Un genre par excellence de la tradition protestante est sans doute la Passion en musique. C’est pourquoi j’ai consacré une contribution plus étendue à la Passion aux 20e et 21siècles. Comme on le constate généralement à partir du début du 20siècle, les styles musicaux sont éclatés et la Passion n’y fait pas exception. Les formes traditionnelles voire résolument tournées vers le passé côtoient les expressions les plus avant-gardistes (comme la sublime Passion selon saint Luc du Polonais Penderecki), en passant par les œuvres éclectiques, à l’heure de la mondialisation – et même la comédie musicale (Jesus Christ Superstar). La diversité stylistique suscite la question de l’identité de la tradition protestante : culturellement et confessionnellement.

 

Un domaine extrêmement dynamique, mais souvent aussi très commercial, est la Musique Chrétienne Contemporaine (MCC). Jean-Luc Gadreau, lui-même impliqué dans la communication de la culture protestante, connaît bien les origines et les courants, très éclatés, de ces expressions musicales à la fois destinées au culte et au concert grand public. L’auteur aborde les forces et les faiblesses de ces styles d’un point de vue esthétique, sociologique et théologique.
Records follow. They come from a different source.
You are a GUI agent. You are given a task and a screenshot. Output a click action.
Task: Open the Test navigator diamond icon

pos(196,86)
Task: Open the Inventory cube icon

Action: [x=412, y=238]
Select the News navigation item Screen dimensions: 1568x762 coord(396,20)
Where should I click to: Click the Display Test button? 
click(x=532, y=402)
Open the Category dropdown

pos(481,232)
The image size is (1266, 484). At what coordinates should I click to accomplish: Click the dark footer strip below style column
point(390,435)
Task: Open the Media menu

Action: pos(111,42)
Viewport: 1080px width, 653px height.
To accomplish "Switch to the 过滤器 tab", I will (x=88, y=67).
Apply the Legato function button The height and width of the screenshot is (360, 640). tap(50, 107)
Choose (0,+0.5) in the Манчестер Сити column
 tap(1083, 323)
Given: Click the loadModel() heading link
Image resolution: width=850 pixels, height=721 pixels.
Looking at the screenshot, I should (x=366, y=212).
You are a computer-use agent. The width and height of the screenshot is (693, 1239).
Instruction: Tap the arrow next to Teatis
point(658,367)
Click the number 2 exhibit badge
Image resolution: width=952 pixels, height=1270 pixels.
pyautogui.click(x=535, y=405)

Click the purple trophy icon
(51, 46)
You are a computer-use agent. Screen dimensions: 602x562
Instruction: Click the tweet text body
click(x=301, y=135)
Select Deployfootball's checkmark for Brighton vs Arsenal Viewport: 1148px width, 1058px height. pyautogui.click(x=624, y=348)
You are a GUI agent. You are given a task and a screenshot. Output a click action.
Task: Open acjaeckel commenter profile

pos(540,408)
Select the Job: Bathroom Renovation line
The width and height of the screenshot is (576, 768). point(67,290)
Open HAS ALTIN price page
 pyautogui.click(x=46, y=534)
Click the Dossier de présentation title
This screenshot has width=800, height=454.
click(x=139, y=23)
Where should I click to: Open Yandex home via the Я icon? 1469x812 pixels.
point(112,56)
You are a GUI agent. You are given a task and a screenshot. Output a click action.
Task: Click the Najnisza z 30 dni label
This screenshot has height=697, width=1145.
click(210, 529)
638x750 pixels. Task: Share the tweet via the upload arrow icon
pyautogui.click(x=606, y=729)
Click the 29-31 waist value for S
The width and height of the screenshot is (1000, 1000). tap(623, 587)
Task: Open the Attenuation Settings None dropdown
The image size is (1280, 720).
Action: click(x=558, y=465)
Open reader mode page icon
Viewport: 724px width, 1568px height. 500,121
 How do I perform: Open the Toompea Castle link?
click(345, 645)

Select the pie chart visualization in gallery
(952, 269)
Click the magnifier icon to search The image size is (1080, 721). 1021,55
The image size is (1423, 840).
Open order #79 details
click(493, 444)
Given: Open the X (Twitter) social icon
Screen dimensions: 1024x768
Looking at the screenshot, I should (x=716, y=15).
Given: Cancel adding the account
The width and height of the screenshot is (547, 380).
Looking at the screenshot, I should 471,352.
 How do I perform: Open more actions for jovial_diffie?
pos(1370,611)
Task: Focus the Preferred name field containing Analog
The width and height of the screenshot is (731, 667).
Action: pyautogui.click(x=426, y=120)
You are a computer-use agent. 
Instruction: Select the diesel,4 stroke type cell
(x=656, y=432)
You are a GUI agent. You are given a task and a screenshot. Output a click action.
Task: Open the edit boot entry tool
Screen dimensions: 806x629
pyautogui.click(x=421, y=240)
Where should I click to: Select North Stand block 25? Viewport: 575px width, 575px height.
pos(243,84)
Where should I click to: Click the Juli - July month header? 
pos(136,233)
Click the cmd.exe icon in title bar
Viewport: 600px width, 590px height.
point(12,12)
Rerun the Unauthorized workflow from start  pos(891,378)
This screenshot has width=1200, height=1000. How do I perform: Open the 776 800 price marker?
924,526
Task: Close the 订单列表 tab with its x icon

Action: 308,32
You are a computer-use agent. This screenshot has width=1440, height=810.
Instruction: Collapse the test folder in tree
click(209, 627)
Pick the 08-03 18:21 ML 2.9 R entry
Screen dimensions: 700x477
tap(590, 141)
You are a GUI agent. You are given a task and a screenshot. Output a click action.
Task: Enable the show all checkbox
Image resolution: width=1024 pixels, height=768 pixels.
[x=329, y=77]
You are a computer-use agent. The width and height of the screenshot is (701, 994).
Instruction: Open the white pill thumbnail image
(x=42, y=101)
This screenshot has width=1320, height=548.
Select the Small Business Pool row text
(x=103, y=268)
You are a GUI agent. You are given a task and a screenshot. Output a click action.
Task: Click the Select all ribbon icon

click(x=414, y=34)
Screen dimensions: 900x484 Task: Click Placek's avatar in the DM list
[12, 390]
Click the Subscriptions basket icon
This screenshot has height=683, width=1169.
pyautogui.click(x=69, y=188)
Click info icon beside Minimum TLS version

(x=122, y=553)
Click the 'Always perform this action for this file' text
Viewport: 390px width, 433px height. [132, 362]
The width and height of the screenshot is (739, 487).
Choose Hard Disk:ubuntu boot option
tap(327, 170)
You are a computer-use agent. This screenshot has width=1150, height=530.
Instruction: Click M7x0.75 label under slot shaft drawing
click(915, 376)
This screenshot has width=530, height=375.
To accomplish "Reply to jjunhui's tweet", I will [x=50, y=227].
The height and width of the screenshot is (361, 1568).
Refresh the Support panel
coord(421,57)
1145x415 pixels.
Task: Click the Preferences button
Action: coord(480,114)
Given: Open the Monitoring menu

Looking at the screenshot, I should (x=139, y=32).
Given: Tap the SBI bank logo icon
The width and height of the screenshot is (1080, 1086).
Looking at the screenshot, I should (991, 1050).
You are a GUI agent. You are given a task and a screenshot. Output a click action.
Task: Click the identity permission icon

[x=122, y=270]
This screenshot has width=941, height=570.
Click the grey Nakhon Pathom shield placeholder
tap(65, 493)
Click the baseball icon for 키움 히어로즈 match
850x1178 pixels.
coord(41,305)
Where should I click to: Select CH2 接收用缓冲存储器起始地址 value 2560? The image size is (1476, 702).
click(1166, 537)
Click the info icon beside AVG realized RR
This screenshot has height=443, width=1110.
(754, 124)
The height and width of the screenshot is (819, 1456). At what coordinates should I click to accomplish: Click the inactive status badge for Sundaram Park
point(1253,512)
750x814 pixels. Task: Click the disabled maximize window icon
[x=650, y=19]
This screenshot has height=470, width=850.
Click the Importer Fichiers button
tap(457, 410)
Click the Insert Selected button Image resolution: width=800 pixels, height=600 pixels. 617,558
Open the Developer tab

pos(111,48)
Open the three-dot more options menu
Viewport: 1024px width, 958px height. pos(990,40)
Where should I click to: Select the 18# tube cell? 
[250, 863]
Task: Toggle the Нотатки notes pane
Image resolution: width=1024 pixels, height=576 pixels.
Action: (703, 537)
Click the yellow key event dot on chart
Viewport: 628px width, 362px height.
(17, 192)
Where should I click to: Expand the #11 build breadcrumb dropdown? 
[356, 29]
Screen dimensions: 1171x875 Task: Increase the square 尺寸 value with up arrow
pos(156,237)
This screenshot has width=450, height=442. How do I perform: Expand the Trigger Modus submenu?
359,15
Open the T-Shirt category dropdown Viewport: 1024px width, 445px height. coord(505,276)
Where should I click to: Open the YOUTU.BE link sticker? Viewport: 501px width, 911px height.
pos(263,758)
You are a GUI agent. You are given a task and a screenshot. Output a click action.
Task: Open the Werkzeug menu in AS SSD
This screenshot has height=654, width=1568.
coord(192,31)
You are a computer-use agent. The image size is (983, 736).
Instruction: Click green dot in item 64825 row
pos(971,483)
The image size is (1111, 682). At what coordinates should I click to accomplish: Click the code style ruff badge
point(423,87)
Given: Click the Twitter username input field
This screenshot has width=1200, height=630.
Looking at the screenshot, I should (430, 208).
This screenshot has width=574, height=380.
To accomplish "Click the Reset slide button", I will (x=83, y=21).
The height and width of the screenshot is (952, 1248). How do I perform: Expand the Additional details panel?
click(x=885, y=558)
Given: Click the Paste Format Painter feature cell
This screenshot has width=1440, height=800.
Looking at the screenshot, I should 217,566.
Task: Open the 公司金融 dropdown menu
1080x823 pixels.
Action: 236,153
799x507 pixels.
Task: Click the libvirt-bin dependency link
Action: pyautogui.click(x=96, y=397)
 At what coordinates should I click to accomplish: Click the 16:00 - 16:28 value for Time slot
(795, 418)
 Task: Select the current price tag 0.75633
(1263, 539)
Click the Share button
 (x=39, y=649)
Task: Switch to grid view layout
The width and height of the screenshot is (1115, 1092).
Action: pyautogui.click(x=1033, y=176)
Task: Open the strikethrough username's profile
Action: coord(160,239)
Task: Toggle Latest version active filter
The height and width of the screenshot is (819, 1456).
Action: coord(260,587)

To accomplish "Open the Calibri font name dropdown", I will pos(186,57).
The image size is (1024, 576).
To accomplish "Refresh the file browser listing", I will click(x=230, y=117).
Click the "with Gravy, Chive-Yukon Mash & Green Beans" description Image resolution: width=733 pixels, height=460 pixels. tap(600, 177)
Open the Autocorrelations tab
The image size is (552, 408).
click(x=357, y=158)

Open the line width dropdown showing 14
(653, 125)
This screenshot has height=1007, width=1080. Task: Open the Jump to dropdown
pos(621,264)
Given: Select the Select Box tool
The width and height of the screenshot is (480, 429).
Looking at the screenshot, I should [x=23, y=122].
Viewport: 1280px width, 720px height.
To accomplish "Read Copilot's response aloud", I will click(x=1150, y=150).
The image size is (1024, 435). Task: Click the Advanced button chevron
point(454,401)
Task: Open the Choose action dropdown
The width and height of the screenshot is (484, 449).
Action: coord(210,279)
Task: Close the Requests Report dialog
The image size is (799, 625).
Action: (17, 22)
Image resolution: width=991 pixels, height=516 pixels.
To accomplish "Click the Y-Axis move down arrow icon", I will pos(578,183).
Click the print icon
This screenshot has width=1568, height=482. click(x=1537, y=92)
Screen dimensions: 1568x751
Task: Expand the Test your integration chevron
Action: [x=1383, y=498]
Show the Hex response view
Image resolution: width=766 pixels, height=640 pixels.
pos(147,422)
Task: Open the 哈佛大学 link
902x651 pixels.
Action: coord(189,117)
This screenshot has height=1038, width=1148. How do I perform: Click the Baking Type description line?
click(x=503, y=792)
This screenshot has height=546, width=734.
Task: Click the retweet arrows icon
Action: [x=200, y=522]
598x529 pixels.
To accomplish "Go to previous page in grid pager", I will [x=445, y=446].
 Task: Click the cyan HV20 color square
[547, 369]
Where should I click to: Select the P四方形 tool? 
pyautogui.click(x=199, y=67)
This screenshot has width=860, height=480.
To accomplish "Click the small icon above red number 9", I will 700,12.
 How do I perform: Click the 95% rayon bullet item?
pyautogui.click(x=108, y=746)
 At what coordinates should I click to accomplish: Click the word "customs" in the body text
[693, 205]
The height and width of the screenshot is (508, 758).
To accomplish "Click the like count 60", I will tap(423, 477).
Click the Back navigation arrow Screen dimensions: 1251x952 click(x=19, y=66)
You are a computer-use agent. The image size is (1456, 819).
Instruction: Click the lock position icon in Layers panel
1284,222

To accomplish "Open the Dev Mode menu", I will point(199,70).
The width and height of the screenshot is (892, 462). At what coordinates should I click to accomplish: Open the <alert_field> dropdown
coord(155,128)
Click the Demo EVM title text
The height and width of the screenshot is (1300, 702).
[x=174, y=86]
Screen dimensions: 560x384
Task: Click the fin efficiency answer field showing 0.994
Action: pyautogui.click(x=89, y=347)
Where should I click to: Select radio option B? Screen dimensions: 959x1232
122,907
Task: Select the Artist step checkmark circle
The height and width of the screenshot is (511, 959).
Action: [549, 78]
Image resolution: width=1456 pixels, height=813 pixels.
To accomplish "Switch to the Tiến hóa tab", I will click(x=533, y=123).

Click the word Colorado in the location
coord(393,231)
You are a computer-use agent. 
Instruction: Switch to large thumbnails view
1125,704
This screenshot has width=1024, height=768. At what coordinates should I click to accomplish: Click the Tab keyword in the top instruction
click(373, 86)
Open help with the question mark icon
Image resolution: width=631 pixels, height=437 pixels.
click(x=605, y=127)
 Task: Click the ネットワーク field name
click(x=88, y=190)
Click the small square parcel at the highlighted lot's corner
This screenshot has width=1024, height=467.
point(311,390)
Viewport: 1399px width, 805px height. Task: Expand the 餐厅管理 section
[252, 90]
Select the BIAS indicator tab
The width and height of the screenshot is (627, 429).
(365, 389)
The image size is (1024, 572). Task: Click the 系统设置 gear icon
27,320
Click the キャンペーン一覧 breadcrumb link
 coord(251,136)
La contribution est suivie d’une rencontre entre Jean-Luc Gadreau et Pascal Portoukalian (le directeur de Paul & Séphora) ainsi que de témoignages de deux compositeurs-interprètes qui parlent de leur activité : John Featherstone et Philippe Decourroux.

 

La dernière contribution de ce numéro s’intéresse à un style musical qui est rarement associé à la tradition protestante voire chrétienne : le Metal. Pierre de Mareuil, pasteur et fin connaisseur de la scène, brosse l’histoire du genre et explique les différents courants. En reprenant le dicton qui remonte à Luther – « Pourquoi le diable aurait-il toute la bonne musique ? » –, il dégage la spiritualité d’une musique qui est souvent décriée pour être démoniaque et diabolique.